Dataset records
[Start of section]

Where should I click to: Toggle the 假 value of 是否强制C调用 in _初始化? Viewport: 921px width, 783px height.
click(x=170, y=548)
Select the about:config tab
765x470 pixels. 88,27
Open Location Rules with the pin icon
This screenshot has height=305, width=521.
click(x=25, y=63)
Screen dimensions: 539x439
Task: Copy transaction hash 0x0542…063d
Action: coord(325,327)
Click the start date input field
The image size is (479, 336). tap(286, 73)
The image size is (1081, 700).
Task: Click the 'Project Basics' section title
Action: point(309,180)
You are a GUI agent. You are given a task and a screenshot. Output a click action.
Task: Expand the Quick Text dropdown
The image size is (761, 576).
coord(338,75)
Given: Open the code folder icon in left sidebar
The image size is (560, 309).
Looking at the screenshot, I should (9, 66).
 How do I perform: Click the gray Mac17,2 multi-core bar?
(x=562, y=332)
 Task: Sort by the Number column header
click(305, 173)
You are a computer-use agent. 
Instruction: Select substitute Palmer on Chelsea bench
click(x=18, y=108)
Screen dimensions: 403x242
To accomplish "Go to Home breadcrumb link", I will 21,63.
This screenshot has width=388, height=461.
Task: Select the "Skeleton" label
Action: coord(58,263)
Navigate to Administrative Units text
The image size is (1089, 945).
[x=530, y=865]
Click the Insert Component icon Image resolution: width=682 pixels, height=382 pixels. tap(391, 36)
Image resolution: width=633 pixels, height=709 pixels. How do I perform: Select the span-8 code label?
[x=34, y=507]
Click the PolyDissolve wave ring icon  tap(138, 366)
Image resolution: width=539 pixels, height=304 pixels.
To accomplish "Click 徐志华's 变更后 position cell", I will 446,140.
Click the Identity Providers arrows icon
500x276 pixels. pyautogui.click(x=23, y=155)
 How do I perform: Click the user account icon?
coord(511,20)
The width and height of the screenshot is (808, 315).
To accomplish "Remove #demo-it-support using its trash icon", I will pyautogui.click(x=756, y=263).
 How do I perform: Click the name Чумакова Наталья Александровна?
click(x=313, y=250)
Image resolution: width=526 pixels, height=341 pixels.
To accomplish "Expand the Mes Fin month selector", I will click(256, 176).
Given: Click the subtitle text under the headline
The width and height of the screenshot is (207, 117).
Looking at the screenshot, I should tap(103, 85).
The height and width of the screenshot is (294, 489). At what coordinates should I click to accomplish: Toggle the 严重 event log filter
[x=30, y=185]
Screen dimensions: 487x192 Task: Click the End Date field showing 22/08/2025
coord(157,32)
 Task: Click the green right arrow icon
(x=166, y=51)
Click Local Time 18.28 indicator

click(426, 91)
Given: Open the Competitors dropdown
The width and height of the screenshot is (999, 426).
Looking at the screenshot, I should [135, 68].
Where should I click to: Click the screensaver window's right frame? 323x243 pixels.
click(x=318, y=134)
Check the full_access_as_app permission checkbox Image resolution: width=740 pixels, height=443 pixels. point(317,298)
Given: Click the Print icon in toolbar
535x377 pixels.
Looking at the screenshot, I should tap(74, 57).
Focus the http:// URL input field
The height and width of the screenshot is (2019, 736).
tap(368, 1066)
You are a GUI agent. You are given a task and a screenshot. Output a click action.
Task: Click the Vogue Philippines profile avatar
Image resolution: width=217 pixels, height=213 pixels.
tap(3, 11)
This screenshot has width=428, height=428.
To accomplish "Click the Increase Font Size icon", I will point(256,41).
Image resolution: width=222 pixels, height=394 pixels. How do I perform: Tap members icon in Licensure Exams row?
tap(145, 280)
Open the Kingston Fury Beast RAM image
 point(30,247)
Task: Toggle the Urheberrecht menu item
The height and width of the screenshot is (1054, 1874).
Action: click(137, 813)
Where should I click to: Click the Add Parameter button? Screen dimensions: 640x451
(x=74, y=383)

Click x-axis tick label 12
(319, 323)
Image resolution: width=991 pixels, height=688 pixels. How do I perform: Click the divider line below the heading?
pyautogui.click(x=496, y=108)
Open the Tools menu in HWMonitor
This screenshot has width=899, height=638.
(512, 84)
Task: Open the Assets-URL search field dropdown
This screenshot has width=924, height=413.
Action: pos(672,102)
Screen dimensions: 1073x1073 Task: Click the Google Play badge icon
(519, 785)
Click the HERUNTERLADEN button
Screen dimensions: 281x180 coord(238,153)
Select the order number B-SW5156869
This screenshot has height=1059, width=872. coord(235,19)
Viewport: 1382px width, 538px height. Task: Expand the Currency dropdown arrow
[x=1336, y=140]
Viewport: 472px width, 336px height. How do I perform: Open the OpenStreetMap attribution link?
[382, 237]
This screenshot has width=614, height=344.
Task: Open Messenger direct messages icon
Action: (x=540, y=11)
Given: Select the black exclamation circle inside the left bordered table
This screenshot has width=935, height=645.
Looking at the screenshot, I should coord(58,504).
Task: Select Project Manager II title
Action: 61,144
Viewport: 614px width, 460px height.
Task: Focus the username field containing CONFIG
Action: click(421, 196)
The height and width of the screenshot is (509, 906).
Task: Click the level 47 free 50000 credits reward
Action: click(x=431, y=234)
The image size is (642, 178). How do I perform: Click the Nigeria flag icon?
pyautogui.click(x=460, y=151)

[End of section]

◆ What you have to do: Transcribe the lines above between the line holding "535x377 pixels." and the line holding "Given: Select the", inclusive, exactly as they stand and with nothing added.

◆ Solution for this exercise:
535x377 pixels.
Looking at the screenshot, I should tap(74, 57).
Focus the http:// URL input field
The height and width of the screenshot is (2019, 736).
tap(368, 1066)
You are a GUI agent. You are given a task and a screenshot. Output a click action.
Task: Click the Vogue Philippines profile avatar
Image resolution: width=217 pixels, height=213 pixels.
tap(3, 11)
This screenshot has width=428, height=428.
To accomplish "Click the Increase Font Size icon", I will point(256,41).
Image resolution: width=222 pixels, height=394 pixels. How do I perform: Tap members icon in Licensure Exams row?
tap(145, 280)
Open the Kingston Fury Beast RAM image
 point(30,247)
Task: Toggle the Urheberrecht menu item
The height and width of the screenshot is (1054, 1874).
Action: click(137, 813)
Where should I click to: Click the Add Parameter button? Screen dimensions: 640x451
(x=74, y=383)

Click x-axis tick label 12
(319, 323)
Image resolution: width=991 pixels, height=688 pixels. How do I perform: Click the divider line below the heading?
pyautogui.click(x=496, y=108)
Open the Tools menu in HWMonitor
This screenshot has width=899, height=638.
(512, 84)
Task: Open the Assets-URL search field dropdown
This screenshot has width=924, height=413.
Action: pos(672,102)
Screen dimensions: 1073x1073 Task: Click the Google Play badge icon
(519, 785)
Click the HERUNTERLADEN button
Screen dimensions: 281x180 coord(238,153)
Select the order number B-SW5156869
This screenshot has height=1059, width=872. coord(235,19)
Viewport: 1382px width, 538px height. Task: Expand the Currency dropdown arrow
[x=1336, y=140]
Viewport: 472px width, 336px height. How do I perform: Open the OpenStreetMap attribution link?
[382, 237]
This screenshot has width=614, height=344.
Task: Open Messenger direct messages icon
Action: (x=540, y=11)
Given: Select the black exclamation circle inside the left bordered table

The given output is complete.